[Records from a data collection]
****

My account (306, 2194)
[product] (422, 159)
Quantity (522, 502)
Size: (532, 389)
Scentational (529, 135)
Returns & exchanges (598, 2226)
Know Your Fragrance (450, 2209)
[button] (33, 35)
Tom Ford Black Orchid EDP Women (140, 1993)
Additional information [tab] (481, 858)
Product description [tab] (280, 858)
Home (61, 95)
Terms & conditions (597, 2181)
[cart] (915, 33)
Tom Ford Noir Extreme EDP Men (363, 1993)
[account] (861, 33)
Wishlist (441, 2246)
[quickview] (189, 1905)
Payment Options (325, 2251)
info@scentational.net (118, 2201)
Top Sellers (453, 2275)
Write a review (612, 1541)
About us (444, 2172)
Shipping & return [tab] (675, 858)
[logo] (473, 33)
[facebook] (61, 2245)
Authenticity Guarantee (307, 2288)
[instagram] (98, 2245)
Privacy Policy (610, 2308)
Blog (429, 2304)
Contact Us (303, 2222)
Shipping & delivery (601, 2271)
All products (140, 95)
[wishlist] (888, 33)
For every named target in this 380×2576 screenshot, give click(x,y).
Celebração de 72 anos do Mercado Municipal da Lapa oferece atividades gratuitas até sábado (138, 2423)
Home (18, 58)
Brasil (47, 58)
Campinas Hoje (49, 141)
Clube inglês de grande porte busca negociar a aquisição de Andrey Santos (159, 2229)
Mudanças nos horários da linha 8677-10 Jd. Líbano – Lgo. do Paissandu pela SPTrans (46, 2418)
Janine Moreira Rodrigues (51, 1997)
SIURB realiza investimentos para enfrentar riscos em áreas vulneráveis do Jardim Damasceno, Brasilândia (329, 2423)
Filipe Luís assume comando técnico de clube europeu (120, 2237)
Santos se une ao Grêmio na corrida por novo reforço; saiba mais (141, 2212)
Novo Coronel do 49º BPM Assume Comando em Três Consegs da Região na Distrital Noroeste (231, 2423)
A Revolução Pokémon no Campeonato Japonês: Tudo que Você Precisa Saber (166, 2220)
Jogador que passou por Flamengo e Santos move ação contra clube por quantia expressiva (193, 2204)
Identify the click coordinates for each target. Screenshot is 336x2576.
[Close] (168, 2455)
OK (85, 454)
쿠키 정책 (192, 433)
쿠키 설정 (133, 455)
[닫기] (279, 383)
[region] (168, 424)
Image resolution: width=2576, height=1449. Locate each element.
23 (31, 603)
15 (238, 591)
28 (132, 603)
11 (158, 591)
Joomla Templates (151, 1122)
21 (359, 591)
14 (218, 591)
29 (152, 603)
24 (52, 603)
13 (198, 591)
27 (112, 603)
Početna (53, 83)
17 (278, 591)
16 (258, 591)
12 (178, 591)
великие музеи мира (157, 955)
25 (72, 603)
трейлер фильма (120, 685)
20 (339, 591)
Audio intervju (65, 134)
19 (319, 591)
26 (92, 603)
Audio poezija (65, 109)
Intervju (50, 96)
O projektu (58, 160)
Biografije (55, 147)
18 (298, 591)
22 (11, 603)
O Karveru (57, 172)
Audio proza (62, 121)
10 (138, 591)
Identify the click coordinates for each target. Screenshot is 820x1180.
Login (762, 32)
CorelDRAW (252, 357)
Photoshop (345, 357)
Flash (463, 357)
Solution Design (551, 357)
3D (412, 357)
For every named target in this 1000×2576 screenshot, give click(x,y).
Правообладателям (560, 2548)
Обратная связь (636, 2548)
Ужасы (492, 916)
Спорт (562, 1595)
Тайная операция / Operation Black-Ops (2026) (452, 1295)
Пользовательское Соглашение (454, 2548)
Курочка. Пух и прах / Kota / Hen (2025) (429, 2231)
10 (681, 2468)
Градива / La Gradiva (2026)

****

## [BRIEF]
Give back precisely the lines above that start at the line containing "Tom Ford Black Orchid EDP Women (140, 1993)" and end at the line containing "12 (178, 591)", inclusive. No other lines belong in the output.

## [YOUR SOLUTION]
Tom Ford Black Orchid EDP Women (140, 1993)
Additional information [tab] (481, 858)
Product description [tab] (280, 858)
Home (61, 95)
Terms & conditions (597, 2181)
[cart] (915, 33)
Tom Ford Noir Extreme EDP Men (363, 1993)
[account] (861, 33)
Wishlist (441, 2246)
[quickview] (189, 1905)
Payment Options (325, 2251)
info@scentational.net (118, 2201)
Top Sellers (453, 2275)
Write a review (612, 1541)
About us (444, 2172)
Shipping & return [tab] (675, 858)
[logo] (473, 33)
[facebook] (61, 2245)
Authenticity Guarantee (307, 2288)
[instagram] (98, 2245)
Privacy Policy (610, 2308)
Blog (429, 2304)
Contact Us (303, 2222)
Shipping & delivery (601, 2271)
All products (140, 95)
[wishlist] (888, 33)
For every named target in this 380×2576 screenshot, give click(x,y).
Celebração de 72 anos do Mercado Municipal da Lapa oferece atividades gratuitas até sábado (138, 2423)
Home (18, 58)
Brasil (47, 58)
Campinas Hoje (49, 141)
Clube inglês de grande porte busca negociar a aquisição de Andrey Santos (159, 2229)
Mudanças nos horários da linha 8677-10 Jd. Líbano – Lgo. do Paissandu pela SPTrans (46, 2418)
Janine Moreira Rodrigues (51, 1997)
SIURB realiza investimentos para enfrentar riscos em áreas vulneráveis do Jardim Damasceno, Brasilândia (329, 2423)
Filipe Luís assume comando técnico de clube europeu (120, 2237)
Santos se une ao Grêmio na corrida por novo reforço; saiba mais (141, 2212)
Novo Coronel do 49º BPM Assume Comando em Três Consegs da Região na Distrital Noroeste (231, 2423)
A Revolução Pokémon no Campeonato Japonês: Tudo que Você Precisa Saber (166, 2220)
Jogador que passou por Flamengo e Santos move ação contra clube por quantia expressiva (193, 2204)
Identify the click coordinates for each target. Screenshot is 336x2576.
[Close] (168, 2455)
OK (85, 454)
쿠키 정책 (192, 433)
쿠키 설정 (133, 455)
[닫기] (279, 383)
[region] (168, 424)
Image resolution: width=2576, height=1449. Locate each element.
23 (31, 603)
15 (238, 591)
28 (132, 603)
11 (158, 591)
Joomla Templates (151, 1122)
21 (359, 591)
14 (218, 591)
29 (152, 603)
24 (52, 603)
13 (198, 591)
27 (112, 603)
Početna (53, 83)
17 (278, 591)
16 (258, 591)
12 (178, 591)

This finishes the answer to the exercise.